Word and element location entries
--------------------------------------------------
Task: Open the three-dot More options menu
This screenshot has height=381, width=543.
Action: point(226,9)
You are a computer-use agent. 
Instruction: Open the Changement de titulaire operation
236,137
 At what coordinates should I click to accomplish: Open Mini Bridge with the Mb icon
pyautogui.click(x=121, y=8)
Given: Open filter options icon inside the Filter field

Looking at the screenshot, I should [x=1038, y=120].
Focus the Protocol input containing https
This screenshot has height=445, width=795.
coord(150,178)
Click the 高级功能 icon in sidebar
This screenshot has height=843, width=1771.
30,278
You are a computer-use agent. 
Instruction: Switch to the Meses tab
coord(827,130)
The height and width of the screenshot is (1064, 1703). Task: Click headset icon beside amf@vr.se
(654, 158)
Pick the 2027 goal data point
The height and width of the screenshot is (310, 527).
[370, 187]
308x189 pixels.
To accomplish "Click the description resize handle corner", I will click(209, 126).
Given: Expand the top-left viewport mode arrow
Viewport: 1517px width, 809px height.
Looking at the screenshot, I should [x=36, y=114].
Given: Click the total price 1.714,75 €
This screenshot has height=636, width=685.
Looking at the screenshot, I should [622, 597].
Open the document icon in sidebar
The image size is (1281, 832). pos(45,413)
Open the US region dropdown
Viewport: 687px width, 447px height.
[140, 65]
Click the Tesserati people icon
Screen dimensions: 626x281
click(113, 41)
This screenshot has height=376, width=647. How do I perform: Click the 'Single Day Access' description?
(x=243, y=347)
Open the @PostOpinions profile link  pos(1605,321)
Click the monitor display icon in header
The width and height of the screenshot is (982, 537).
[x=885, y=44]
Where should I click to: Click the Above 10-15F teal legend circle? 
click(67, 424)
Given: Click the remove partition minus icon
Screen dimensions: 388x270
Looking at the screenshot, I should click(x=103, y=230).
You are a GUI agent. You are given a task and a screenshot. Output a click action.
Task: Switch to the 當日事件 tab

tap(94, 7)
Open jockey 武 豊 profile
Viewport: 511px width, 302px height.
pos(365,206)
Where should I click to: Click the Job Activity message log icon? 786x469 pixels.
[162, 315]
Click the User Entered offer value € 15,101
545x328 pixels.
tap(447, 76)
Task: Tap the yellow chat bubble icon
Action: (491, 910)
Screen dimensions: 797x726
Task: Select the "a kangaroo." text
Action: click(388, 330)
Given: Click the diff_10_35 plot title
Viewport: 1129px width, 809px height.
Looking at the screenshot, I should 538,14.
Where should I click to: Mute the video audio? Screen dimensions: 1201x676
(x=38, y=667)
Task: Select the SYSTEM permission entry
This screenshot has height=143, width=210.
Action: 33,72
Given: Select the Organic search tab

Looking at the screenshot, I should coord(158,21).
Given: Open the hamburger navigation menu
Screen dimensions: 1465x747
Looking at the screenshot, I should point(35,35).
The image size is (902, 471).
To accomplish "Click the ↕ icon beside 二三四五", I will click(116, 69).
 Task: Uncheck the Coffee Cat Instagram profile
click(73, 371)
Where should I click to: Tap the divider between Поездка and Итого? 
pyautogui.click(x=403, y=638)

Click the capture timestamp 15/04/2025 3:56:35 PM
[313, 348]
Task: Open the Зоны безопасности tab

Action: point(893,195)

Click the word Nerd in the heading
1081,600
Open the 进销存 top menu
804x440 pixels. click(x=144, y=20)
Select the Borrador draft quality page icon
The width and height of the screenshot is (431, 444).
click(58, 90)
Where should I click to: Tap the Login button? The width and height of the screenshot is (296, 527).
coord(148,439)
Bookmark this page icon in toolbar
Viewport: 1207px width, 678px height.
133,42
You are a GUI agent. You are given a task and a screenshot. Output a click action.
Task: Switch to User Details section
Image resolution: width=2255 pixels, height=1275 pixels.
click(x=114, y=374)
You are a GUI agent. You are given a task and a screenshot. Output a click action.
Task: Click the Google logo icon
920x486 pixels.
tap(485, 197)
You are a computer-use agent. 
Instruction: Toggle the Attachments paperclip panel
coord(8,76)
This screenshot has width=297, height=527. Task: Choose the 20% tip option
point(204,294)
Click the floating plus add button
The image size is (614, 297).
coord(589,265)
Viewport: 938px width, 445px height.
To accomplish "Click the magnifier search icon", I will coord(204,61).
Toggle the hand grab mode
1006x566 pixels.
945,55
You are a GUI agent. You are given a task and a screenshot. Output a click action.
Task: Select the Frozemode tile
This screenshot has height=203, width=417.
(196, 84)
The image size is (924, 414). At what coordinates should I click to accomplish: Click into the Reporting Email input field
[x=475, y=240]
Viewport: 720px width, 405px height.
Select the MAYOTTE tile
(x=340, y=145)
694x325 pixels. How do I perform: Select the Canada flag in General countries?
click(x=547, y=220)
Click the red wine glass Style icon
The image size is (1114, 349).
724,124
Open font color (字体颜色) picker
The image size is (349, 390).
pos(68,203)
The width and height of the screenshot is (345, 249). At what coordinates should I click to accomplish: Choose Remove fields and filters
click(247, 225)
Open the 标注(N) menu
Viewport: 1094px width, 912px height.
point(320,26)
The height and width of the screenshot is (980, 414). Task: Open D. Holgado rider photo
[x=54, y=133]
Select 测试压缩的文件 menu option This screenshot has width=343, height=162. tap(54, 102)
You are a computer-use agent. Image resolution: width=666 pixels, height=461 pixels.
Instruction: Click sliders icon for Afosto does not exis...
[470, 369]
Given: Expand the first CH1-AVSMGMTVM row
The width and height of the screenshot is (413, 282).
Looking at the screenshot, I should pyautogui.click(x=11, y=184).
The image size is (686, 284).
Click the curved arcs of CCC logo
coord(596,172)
--------------------------------------------------
## Exercise goal
Convert every line of the entries above into a Markdown table with the columns "Row" and "Line", giving each line a row number and omitting blank lines.

## The solution
| Row | Line |
|---|---|
| 1 | Task: Open the three-dot More options menu |
| 2 | This screenshot has height=381, width=543. |
| 3 | Action: point(226,9) |
| 4 | You are a computer-use agent.  |
| 5 | Instruction: Open the Changement de titulaire operation |
| 6 | 236,137 |
| 7 |  At what coordinates should I click to accomplish: Open Mini Bridge with the Mb icon |
| 8 | pyautogui.click(x=121, y=8) |
| 9 | Given: Open filter options icon inside the Filter field |
| 10 | Looking at the screenshot, I should [x=1038, y=120]. |
| 11 | Focus the Protocol input containing https |
| 12 | This screenshot has height=445, width=795. |
| 13 | coord(150,178) |
| 14 | Click the 高级功能 icon in sidebar |
| 15 | This screenshot has height=843, width=1771. |
| 16 | 30,278 |
| 17 | You are a computer-use agent.  |
| 18 | Instruction: Switch to the Meses tab |
| 19 | coord(827,130) |
| 20 | The height and width of the screenshot is (1064, 1703). Task: Click headset icon beside amf@vr.se |
| 21 | (654, 158) |
| 22 | Pick the 2027 goal data point |
| 23 | The height and width of the screenshot is (310, 527). |
| 24 | [370, 187] |
| 25 | 308x189 pixels. |
| 26 | To accomplish "Click the description resize handle corner", I will click(209, 126). |
| 27 | Given: Expand the top-left viewport mode arrow |
| 28 | Viewport: 1517px width, 809px height. |
| 29 | Looking at the screenshot, I should [x=36, y=114]. |
| 30 | Given: Click the total price 1.714,75 € |
| 31 | This screenshot has height=636, width=685. |
| 32 | Looking at the screenshot, I should [622, 597]. |
| 33 | Open the document icon in sidebar |
| 34 | The image size is (1281, 832). pos(45,413) |
| 35 | Open the US region dropdown |
| 36 | Viewport: 687px width, 447px height. |
| 37 | [140, 65] |
| 38 | Click the Tesserati people icon |
| 39 | Screen dimensions: 626x281 |
| 40 | click(113, 41) |
| 41 | This screenshot has height=376, width=647. How do I perform: Click the 'Single Day Access' description? |
| 42 | (x=243, y=347) |
| 43 | Open the @PostOpinions profile link  pos(1605,321) |
| 44 | Click the monitor display icon in header |
| 45 | The width and height of the screenshot is (982, 537). |
| 46 | [x=885, y=44] |
| 47 | Where should I click to: Click the Above 10-15F teal legend circle?  |
| 48 | click(67, 424) |
| 49 | Given: Click the remove partition minus icon |
| 50 | Screen dimensions: 388x270 |
| 51 | Looking at the screenshot, I should click(x=103, y=230). |
| 52 | You are a GUI agent. You are given a task and a screenshot. Output a click action. |
| 53 | Task: Switch to the 當日事件 tab |
| 54 | tap(94, 7) |
| 55 | Open jockey 武 豊 profile |
| 56 | Viewport: 511px width, 302px height. |
| 57 | pos(365,206) |
| 58 | Where should I click to: Click the Job Activity message log icon? 786x469 pixels. |
| 59 | [162, 315] |
| 60 | Click the User Entered offer value € 15,101 |
| 61 | 545x328 pixels. |
| 62 | tap(447, 76) |
| 63 | Task: Tap the yellow chat bubble icon |
| 64 | Action: (491, 910) |
| 65 | Screen dimensions: 797x726 |
| 66 | Task: Select the "a kangaroo." text |
| 67 | Action: click(388, 330) |
| 68 | Given: Click the diff_10_35 plot title |
| 69 | Viewport: 1129px width, 809px height. |
| 70 | Looking at the screenshot, I should 538,14. |
| 71 | Where should I click to: Mute the video audio? Screen dimensions: 1201x676 |
| 72 | (x=38, y=667) |
| 73 | Task: Select the SYSTEM permission entry |
| 74 | This screenshot has height=143, width=210. |
| 75 | Action: 33,72 |
| 76 | Given: Select the Organic search tab |
| 77 | Looking at the screenshot, I should coord(158,21). |
| 78 | Given: Open the hamburger navigation menu |
| 79 | Screen dimensions: 1465x747 |
| 80 | Looking at the screenshot, I should point(35,35). |
| 81 | The image size is (902, 471). |
| 82 | To accomplish "Click the ↕ icon beside 二三四五", I will click(116, 69). |
| 83 |  Task: Uncheck the Coffee Cat Instagram profile |
| 84 | click(73, 371) |
| 85 | Where should I click to: Tap the divider between Поездка and Итого?  |
| 86 | pyautogui.click(x=403, y=638) |
| 87 | Click the capture timestamp 15/04/2025 3:56:35 PM |
| 88 | [313, 348] |
| 89 | Task: Open the Зоны безопасности tab |
| 90 | Action: point(893,195) |
| 91 | Click the word Nerd in the heading |
| 92 | 1081,600 |
| 93 | Open the 进销存 top menu |
| 94 | 804x440 pixels. click(x=144, y=20) |
| 95 | Select the Borrador draft quality page icon |
| 96 | The width and height of the screenshot is (431, 444). |
| 97 | click(58, 90) |
| 98 | Where should I click to: Tap the Login button? The width and height of the screenshot is (296, 527). |
| 99 | coord(148,439) |
| 100 | Bookmark this page icon in toolbar |
| 101 | Viewport: 1207px width, 678px height. |
| 102 | 133,42 |
| 103 | You are a GUI agent. You are given a task and a screenshot. Output a click action. |
| 104 | Task: Switch to User Details section |
| 105 | Image resolution: width=2255 pixels, height=1275 pixels. |
| 106 | click(x=114, y=374) |
| 107 | You are a GUI agent. You are given a task and a screenshot. Output a click action. |
| 108 | Task: Click the Google logo icon |
| 109 | 920x486 pixels. |
| 110 | tap(485, 197) |
| 111 | You are a computer-use agent.  |
| 112 | Instruction: Toggle the Attachments paperclip panel |
| 113 | coord(8,76) |
| 114 | This screenshot has width=297, height=527. Task: Choose the 20% tip option |
| 115 | point(204,294) |
| 116 | Click the floating plus add button |
| 117 | The image size is (614, 297). |
| 118 | coord(589,265) |
| 119 | Viewport: 938px width, 445px height. |
| 120 | To accomplish "Click the magnifier search icon", I will coord(204,61). |
| 121 | Toggle the hand grab mode |
| 122 | 1006x566 pixels. |
| 123 | 945,55 |
| 124 | You are a GUI agent. You are given a task and a screenshot. Output a click action. |
| 125 | Task: Select the Frozemode tile |
| 126 | This screenshot has height=203, width=417. |
| 127 | (196, 84) |
| 128 | The image size is (924, 414). At what coordinates should I click to accomplish: Click into the Reporting Email input field |
| 129 | [x=475, y=240] |
| 130 | Viewport: 720px width, 405px height. |
| 131 | Select the MAYOTTE tile |
| 132 | (x=340, y=145) |
| 133 | 694x325 pixels. How do I perform: Select the Canada flag in General countries? |
| 134 | click(x=547, y=220) |
| 135 | Click the red wine glass Style icon |
| 136 | The image size is (1114, 349). |
| 137 | 724,124 |
| 138 | Open font color (字体颜色) picker |
| 139 | The image size is (349, 390). |
| 140 | pos(68,203) |
| 141 | The width and height of the screenshot is (345, 249). At what coordinates should I click to accomplish: Choose Remove fields and filters |
| 142 | click(247, 225) |
| 143 | Open the 标注(N) menu |
| 144 | Viewport: 1094px width, 912px height. |
| 145 | point(320,26) |
| 146 | The height and width of the screenshot is (980, 414). Task: Open D. Holgado rider photo |
| 147 | [x=54, y=133] |
| 148 | Select 测试压缩的文件 menu option This screenshot has width=343, height=162. tap(54, 102) |
| 149 | You are a computer-use agent. Image resolution: width=666 pixels, height=461 pixels. |
| 150 | Instruction: Click sliders icon for Afosto does not exis... |
| 151 | [470, 369] |
| 152 | Given: Expand the first CH1-AVSMGMTVM row |
| 153 | The width and height of the screenshot is (413, 282). |
| 154 | Looking at the screenshot, I should pyautogui.click(x=11, y=184). |
| 155 | The image size is (686, 284). |
| 156 | Click the curved arcs of CCC logo |
| 157 | coord(596,172) |